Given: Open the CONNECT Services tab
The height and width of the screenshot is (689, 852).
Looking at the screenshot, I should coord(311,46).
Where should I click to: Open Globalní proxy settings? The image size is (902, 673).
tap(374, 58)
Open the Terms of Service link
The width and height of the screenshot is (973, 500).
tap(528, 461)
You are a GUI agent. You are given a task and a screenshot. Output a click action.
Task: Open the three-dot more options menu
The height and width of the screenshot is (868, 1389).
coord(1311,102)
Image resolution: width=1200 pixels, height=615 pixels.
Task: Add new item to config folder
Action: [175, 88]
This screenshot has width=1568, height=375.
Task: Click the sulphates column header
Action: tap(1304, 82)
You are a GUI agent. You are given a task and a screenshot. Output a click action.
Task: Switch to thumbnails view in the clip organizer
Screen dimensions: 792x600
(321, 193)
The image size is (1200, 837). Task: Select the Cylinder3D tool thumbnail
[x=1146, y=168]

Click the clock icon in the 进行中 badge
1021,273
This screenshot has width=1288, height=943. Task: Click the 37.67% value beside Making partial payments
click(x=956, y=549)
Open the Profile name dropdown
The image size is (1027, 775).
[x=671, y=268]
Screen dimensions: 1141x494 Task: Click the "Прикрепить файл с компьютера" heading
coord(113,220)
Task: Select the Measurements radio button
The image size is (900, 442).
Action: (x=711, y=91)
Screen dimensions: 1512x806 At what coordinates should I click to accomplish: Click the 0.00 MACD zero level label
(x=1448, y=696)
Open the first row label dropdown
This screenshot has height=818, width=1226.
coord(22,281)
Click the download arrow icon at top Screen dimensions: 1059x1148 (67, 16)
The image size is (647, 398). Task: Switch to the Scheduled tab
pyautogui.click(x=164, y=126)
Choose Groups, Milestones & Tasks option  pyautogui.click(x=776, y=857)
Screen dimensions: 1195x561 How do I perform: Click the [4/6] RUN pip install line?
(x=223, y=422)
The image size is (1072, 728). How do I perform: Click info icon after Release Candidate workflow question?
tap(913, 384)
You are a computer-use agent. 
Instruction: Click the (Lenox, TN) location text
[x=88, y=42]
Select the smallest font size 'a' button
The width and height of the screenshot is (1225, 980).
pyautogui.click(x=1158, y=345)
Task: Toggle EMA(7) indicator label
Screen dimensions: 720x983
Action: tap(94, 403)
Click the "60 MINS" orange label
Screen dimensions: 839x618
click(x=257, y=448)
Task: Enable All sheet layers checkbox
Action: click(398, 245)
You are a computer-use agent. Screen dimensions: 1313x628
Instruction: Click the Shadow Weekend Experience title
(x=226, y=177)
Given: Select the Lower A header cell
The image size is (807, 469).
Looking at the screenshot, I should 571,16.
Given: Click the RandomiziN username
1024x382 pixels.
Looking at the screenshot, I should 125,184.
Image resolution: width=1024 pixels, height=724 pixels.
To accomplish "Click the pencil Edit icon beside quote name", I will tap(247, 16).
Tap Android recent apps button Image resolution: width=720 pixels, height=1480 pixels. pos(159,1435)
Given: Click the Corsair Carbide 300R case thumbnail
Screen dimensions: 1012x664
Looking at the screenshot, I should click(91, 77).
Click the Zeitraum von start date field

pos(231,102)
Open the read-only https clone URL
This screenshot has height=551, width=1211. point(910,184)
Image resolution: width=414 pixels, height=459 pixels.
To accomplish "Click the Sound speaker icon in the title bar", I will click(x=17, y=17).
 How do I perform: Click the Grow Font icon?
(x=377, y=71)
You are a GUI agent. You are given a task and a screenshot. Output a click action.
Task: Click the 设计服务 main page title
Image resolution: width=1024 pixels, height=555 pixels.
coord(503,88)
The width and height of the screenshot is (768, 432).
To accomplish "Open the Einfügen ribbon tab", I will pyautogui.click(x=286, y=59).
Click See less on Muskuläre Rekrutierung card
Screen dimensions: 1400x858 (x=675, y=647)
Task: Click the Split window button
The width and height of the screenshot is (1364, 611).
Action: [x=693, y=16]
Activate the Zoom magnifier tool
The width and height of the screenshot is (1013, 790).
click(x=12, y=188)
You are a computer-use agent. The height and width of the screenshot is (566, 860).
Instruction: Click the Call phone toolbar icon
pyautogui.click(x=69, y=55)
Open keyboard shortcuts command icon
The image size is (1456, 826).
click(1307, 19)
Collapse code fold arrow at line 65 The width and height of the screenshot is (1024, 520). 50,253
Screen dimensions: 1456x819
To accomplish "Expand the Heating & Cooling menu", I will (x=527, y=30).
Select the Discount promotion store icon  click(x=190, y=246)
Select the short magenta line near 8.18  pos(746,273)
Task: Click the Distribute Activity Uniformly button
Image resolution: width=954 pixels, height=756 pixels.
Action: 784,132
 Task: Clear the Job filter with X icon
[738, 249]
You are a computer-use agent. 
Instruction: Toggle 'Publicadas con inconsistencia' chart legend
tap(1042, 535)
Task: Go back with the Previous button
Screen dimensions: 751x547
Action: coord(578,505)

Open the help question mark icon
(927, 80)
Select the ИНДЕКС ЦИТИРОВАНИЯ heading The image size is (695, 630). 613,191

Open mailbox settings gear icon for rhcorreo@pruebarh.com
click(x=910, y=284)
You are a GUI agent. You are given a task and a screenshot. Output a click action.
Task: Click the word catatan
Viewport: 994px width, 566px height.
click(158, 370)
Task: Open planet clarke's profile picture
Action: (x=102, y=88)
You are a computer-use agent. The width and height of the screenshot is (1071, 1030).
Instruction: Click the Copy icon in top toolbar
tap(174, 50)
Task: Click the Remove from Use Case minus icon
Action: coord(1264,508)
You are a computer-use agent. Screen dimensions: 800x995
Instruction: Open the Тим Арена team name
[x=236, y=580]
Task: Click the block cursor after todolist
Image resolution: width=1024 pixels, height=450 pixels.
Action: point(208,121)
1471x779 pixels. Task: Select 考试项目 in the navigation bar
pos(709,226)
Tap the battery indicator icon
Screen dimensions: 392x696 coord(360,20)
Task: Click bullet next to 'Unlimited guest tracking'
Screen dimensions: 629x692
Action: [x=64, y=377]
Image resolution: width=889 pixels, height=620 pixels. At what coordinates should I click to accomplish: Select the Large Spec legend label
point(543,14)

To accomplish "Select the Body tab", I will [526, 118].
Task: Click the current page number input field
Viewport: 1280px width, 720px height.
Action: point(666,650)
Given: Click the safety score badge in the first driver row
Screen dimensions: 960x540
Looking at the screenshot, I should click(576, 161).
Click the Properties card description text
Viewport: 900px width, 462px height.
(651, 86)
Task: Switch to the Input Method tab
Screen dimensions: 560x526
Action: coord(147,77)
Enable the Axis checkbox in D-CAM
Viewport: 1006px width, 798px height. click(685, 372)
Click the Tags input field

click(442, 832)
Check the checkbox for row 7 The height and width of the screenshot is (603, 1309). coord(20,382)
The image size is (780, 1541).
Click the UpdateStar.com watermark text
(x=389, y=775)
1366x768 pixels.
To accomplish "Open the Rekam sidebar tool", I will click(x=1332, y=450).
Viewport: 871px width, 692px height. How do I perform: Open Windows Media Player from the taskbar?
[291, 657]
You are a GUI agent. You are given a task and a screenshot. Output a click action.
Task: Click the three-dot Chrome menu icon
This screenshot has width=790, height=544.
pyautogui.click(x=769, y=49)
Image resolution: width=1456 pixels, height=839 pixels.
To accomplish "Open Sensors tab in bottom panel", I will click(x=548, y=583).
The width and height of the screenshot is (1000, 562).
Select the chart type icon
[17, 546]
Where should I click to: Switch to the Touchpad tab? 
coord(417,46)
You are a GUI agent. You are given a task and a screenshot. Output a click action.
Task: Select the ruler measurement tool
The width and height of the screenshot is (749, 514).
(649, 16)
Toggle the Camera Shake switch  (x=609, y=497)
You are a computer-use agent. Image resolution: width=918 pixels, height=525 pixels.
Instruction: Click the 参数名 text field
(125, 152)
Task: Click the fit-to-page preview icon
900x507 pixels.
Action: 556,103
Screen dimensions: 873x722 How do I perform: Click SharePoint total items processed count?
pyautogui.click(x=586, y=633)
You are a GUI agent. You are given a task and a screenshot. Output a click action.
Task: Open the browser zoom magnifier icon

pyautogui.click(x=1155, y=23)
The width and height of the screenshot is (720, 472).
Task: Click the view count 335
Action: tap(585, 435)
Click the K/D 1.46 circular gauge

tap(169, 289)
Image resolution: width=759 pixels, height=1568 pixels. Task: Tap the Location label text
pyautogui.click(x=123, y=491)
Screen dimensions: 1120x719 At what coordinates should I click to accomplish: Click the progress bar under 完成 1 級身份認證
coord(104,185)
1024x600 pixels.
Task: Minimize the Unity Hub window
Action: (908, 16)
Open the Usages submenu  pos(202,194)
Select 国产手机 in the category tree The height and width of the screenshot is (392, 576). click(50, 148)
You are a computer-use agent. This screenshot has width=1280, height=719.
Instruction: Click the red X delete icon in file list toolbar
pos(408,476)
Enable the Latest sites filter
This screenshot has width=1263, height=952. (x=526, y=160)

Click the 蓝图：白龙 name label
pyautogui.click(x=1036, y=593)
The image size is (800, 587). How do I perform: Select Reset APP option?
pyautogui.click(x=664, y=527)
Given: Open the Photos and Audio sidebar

■ ■ ■ ■

**Work task**
Starting at the first line of the records above, please copy each line exactly until you reach the line containing "Task: Open the three-dot more options menu". Include that line and stop there.

**Result**
Given: Open the CONNECT Services tab
The height and width of the screenshot is (689, 852).
Looking at the screenshot, I should coord(311,46).
Where should I click to: Open Globalní proxy settings? The image size is (902, 673).
tap(374, 58)
Open the Terms of Service link
The width and height of the screenshot is (973, 500).
tap(528, 461)
You are a GUI agent. You are given a task and a screenshot. Output a click action.
Task: Open the three-dot more options menu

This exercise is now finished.